Here is a roundup of news and research spotted around the web for the week of 16 October.

  • Functional brain connectivity does not appear to differ between infants who have autistic siblings and those who do not, according to a small study. Molecular Autism
  • Scientist Simone Brixius-Anderko writes about getting diagnosed with autism at age 41 and learning to be honest with others and compassionate with herself. eLife
  • Individual susceptibility to toxins can be assessed using brain organoids comprising cells from different people, according to a preprint. bioRxiv
  • A previously unrecognized protein called FAM53C regulates the intracellular functions of the protein DYRK1A, an interaction that plays key roles in autism and Down syndrome. Life Science Alliance
  • A new database documents genome-wide associations from more than 6,000 people across Mexico and shows significant differences from databases dominant in European ancestries. Nature
  • Transcriptomes from early cortical development reveal hundreds of thousands of unique isoforms, which may inform research on the genetics of neurodevelopmental conditions, according to a preprint. bioRxiv
  • Young people with autism or anxiety tend to react more strongly to tactile and auditory stimuli than their peers without either condition do. Journal of Neuroscience Research
  • Changes in trafficking of proteins throughout cells — a process regulated by cell-surface receptors in the VPS10P family — may contribute to neurodevelopmental conditions. Frontiers in Cell and Developmental Biology

    A research image of a beagle
    Telling tails: Beagles with SHANK3 mutations wag their tails less and have higher blood cortisol levels than wildtype beagles.

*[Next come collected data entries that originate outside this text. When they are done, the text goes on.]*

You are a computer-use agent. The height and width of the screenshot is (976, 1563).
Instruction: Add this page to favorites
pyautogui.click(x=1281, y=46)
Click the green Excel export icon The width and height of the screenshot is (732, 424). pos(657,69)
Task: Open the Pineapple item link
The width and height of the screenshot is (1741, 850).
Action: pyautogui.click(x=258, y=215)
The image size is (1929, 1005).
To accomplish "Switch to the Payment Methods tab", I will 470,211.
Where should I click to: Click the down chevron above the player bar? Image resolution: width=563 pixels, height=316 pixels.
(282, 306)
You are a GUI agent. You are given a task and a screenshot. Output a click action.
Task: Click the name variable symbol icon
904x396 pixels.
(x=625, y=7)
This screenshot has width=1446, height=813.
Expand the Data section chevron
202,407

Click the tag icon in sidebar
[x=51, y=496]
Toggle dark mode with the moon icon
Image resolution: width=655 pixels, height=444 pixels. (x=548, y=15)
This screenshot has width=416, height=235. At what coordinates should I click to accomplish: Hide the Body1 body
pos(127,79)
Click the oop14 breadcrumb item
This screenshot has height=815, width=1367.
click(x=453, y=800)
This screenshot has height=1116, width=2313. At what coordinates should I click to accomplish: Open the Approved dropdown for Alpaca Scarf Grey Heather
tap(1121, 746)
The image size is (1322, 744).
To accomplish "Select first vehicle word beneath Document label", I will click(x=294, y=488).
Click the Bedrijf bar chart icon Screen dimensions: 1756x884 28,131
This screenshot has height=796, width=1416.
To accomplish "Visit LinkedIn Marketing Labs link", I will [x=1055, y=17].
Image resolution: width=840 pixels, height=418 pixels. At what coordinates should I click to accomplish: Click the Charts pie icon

  • Two former colleagues have written a biographical memoir about the late autism research pioneer Michael Rutter. Spectrum published a remembrance in 2021, shortly after his death. Biographical Memoirs of Fellows of the Royal Society
  • Mice missing the SCN1B gene, a model of Dravet syndrome, display altered neuronal activity, including intrinsic excitability and synaptic integration. Journal of Neuroscience
  • Genetic analysis that reveals autism-linked de novo mutations often leaves parents of autistic children confused about future reproduction — their own and their child’s. Journal of Community Genetics
  • Researchers propose the “triple empathy problem” to explain poor communication between autistic people and their health-care providers. Autism
  • Sensory hypersensitivity in mice missing the FMR1 gene, a model of fragile X syndrome, is linked to altered activity of VIP-containing neurons. Journal of Neuroscience
  • Beagles carrying variants of the autism-linked SHANK3 gene display anxiety and social inhibition. Molecular Psychiatry
  • The Foundation for Angelman Syndrome Therapeutics has announced a new partnership with the University of Pennsylvania to develop a novel gene therapy.